Since Sunday, several people of all faiths have flocked to Holy Trinity Greek Orthodox Church on Chicago's Northwest Side to see the painting.
The church is in debt and foreclosure and faced a pivotal hearing in bankruptcy court Tuesday.
There, a judge approved the sale of the church to Universal Church for $2.5 million. The sale will also include a school building, which is currently being rented by Chicago Public Schools. Classes there will not be affected by the sale.
"I'm sorry we couldn't save it," said David Herzog, an attorney for Holy Trinity. "It's a very important home for all of those parishioners and I know all of them have a very heavy heart because the church has significant meaning to them."
The news follows what many believed was a "sign" Sunday morning.
Rev. Nick Jonas wrote on Facebook that a church worker "ran in to tell me to come out."
"Our Icon of the Panagia is weeping!" he wrote, along with a photo of water appearing like tears from a Virgin Mary painting's eyes.
In wake of the financial troubles, church members called the sudden sight of Mary's tears a "miracle." Others now say it is a sign "that one chapter of the church's history is ending and another one is beginning."
"We were waiting for a sign," said Panagiota Fortsas, vice president of parish council. "We were praying for years for a sign and I personally received the sign that I was looking for. And I believe the Virgin Mary is with us and guiding us."
A parishioner told NBC 5 that he had heard about weeping icons, but had never seen one.
"It's truly amazing, and you kind of step back and reevaluate your entire attitude about a lot of things," he said.

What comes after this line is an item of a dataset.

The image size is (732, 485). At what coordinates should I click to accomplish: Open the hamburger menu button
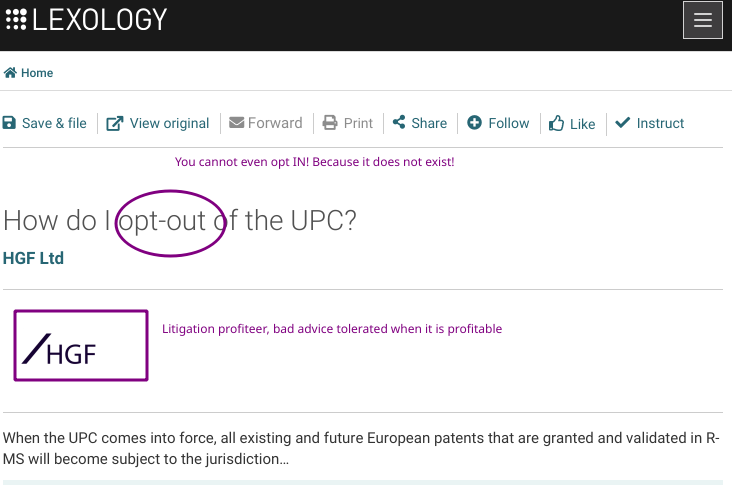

No closing date has been set for Holy Trinity, but one is expected by November. That means, the Chicago staple and its valuable contents will likely have to find a new home by the end of the year.
"They need to remove the alter which is very, very important to the church as well as all the beautiful iconography that's located in the church," said Herzog.
Jonas said that even if the church is forced to move, they plan to continue their services at a different location and all donations made so far will be designated for that purpose.
"We are hopeful we will be able to relocate to a new location," Herzog said.